Hybrid Genetic Grey Wolf Algorithm for Large-Scale Global Optimization

Abstract

Most real-world optimization problems tackle a large number of decision variables, known as Large-Scale Global Optimization (LSGO) problems. In general, the metaheuristic algorithms for solving such problems often suffer from the “curse of dimensionality.” In order to improve the disadvantage of Grey Wolf Optimizer when solving the LSGO problems, three genetic operators are embedded into the standard GWO and a Hybrid Genetic Grey Wolf Algorithm (HGGWA) is proposed. Firstly, the whole population using Opposition-Based Learning strategy is initialized. Secondly, the selection operation is performed by combining elite reservation strategy. Then, the whole population is divided into several subpopulations for cross-operation based on dimensionality reduction and population partition in order to increase the diversity of the population. Finally, the elite individuals in the population are mutated to prevent the algorithm from falling into local optimum.

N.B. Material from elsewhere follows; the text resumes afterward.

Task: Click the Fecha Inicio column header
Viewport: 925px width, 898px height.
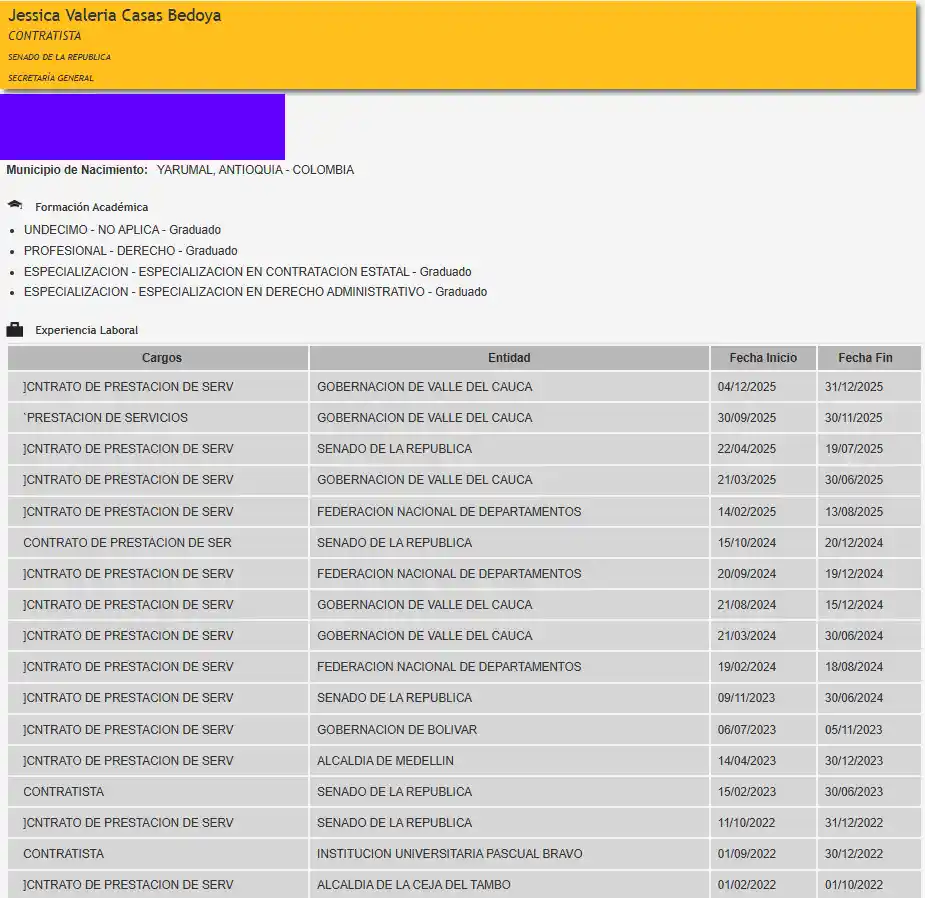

The performance of HGGWA is verified by ten benchmark functions, and the optimization results are compared with WOA, SSA, and ALO. On CEC’2008 LSGO problems, the performance of HGGWA is compared against several state-of-the-art algorithms, CCPSO2, DEwSAcc, MLCC, and EPUS-PSO. Simulation results show that the HGGWA has been greatly improved in convergence accuracy, which proves the effectiveness of HGGWA in solving LSGO problems.